- _PROMPT 1_: From the article about Anthropic's Mythos model, list the kinds of networks the system was reportedly able to infiltrate on its own.
- _PROMPT 2_: Pick up the article about Anthropic's Mythos model after its last sentence and keep writing it.

- _SELECTED EXCERPT_:
"""

US artificial intelligence company Anthropic announced on Tuesday that it is cancelling the release of its new AI model, Mythos, citing concerns that it is too capable of identifying and exploiting security vulnerabilities in operating systems and web browsers.
The announcement comes days after a report by Axios revealed that Anthropic had quietly warned governments that the Mythos model could significantly increase the likelihood of large-scale cyberattacks.
Officials and industry executives reportedly described the system as “the weapon hackers dream of”, capable of operating autonomously to infiltrate the networks of businesses, governments and critical infrastructure.
Decision to halt public release
“The significant increase in the capabilities of our Claude Mythos Preview led to the decision not to proceed with general release,” Anthropic said. “Instead, we are using it as part of a defensive cybersecurity programme with a limited circle of partners,” the company added.
Alarming behaviour during testing
In its statement, Anthropic referred to several concerning incidents during testing, including the model’s willingness to comply with instructions to escape from a virtual environment.
“The model succeeded, demonstrating a potentially dangerous ability to bypass our security measures,” the company said. “It then proceeded to take additional, even more concerning actions.”
According to Anthropic, a researcher had instructed the system to find a way to send them a message if it managed to escape the virtual environment.
“The researcher learned of the success after receiving an unexpected email from the model while eating a sandwich in the park,” the company said.

"""

- _DATASET ENTRIES_:
"""

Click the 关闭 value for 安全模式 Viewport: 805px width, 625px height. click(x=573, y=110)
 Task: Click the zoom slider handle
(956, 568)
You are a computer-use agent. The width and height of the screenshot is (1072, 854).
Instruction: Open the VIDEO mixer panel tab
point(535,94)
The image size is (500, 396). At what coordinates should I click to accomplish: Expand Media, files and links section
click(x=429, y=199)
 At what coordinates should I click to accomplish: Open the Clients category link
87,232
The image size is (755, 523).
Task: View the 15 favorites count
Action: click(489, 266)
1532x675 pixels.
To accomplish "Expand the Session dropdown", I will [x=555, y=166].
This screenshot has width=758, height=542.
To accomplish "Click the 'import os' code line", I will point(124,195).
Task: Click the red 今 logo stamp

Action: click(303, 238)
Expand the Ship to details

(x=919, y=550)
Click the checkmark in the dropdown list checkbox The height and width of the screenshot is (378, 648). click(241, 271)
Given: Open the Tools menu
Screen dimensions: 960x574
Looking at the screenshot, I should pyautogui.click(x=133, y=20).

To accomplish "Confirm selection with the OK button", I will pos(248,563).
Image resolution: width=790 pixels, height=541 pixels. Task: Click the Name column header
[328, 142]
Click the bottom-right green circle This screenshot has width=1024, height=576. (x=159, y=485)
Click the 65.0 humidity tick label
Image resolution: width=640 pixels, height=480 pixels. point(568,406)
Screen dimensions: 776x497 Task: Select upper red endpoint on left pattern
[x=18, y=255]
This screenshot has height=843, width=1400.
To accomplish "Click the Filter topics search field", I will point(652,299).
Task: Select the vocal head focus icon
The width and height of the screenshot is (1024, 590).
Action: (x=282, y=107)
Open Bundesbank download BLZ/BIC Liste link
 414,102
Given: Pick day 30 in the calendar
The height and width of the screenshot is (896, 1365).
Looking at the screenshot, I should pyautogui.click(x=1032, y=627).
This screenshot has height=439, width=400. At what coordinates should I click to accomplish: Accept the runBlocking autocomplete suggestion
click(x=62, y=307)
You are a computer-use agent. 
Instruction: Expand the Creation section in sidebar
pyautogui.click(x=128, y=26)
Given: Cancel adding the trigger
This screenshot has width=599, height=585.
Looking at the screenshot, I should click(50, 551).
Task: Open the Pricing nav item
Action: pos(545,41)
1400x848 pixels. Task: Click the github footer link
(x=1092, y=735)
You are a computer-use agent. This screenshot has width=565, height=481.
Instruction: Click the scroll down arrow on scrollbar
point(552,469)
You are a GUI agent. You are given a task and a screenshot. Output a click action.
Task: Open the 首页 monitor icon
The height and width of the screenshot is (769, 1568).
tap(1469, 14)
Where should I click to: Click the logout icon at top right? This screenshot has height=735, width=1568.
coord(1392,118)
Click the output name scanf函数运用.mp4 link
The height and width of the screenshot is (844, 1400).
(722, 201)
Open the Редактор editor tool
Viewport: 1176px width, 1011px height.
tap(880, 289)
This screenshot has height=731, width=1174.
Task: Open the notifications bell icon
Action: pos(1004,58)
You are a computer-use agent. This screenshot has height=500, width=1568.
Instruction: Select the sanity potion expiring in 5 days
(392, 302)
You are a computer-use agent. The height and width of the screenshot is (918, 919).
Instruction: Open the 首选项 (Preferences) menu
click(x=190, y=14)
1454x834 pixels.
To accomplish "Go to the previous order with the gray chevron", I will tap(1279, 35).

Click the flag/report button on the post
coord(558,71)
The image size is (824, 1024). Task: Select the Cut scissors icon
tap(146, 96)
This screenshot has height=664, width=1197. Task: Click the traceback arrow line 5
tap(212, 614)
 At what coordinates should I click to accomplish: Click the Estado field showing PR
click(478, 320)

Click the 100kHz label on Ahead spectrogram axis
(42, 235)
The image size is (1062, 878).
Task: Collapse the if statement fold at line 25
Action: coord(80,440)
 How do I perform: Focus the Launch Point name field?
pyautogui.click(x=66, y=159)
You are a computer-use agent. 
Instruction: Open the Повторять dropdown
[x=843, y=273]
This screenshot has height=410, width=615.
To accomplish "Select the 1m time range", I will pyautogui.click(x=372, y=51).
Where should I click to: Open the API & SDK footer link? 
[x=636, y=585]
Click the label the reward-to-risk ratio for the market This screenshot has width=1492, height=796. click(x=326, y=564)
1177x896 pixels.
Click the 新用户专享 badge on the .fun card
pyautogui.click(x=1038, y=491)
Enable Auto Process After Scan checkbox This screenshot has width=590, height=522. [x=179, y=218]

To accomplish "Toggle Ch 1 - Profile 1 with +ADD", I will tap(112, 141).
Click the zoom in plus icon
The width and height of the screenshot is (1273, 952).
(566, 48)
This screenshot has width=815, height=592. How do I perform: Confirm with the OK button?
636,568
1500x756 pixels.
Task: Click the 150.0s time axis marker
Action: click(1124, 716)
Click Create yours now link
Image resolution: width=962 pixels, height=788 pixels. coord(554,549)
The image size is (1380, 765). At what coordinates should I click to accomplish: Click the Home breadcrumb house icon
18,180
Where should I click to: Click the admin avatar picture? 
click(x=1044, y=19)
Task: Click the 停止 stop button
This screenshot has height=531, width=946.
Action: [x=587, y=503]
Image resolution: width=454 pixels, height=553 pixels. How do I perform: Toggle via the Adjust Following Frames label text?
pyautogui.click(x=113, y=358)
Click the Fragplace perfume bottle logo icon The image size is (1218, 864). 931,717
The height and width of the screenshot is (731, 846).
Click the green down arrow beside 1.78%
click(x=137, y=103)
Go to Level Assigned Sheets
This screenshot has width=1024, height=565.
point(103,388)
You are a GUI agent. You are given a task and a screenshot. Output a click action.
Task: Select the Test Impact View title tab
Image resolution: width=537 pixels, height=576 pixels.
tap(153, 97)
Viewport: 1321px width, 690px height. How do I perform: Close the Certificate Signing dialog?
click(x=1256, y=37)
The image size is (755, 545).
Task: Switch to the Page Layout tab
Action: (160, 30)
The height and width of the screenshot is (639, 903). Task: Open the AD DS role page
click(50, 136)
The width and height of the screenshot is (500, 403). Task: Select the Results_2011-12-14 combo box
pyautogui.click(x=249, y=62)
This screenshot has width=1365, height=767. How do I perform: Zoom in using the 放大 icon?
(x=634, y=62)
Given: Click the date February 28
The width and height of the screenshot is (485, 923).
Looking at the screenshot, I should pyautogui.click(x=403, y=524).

"""

- _ANSWER AREA 1_:
- Businesses
- Governments
- Critical infrastructure

- _ANSWER AREA 2_:
“In a worrying and unnecessary attempt to demonstrate its success, it also published details of its escape on multiple obscure but technically public websites.”
Discovery of long-standing vulnerability
Anthropic did not disclose specific details about the vulnerabilities identified by Mythos. However, it said the model discovered a flaw that had remained hidden for 27 years in OpenBSD, a UNIX-based operating system widely regarded as one of the most secure.
The company warned that the model’s capabilities could allow even non-specialists to design cyberattacks.
According to Anthropic, engineers without formal training in cybersecurity asked the Mythos Preview system to identify remote code execution vulnerabilities overnight and woke the next morning to a complete, functional piece of malicious code.
Restricted access through cybersecurity project
Although the company has decided not to release Mythos publicly, it said it hopes to eventually offer models of a similar class equipped with stronger safety safeguards.
As part of a joint cybersecurity initiative called Project Glasswing, Anthropic will grant access to the Mythos model to 11 organisations and companies, including Google, Amazon, Nvidia and JP Morgan Chase.